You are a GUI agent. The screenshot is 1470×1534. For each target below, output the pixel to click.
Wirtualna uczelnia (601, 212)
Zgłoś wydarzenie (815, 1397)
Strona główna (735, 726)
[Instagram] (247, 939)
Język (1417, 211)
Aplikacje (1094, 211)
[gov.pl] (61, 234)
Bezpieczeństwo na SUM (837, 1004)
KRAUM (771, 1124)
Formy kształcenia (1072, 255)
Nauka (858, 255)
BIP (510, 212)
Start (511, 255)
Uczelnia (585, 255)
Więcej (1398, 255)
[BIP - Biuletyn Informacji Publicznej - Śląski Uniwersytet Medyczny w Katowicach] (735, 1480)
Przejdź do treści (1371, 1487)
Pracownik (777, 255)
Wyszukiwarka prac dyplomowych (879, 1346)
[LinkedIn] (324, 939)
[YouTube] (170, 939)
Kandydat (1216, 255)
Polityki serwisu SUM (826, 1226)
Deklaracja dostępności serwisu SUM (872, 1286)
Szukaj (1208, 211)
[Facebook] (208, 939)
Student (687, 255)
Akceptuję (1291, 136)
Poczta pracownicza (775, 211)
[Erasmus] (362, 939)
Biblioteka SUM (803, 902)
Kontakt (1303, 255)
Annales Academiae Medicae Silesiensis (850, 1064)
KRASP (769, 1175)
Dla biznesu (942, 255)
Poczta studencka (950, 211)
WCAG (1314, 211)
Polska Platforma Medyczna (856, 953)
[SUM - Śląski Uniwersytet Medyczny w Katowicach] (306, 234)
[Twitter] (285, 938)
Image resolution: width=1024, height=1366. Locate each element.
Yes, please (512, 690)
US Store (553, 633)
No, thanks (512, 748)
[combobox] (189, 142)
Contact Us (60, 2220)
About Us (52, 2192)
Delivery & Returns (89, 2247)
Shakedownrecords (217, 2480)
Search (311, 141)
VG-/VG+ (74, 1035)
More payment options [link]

| Work request |
Scan the material above for the word "serwisu". Copy each line where it occurs.

| Exercise answer |
Polityki serwisu SUM (826, 1226)
Deklaracja dostępności serwisu SUM (872, 1286)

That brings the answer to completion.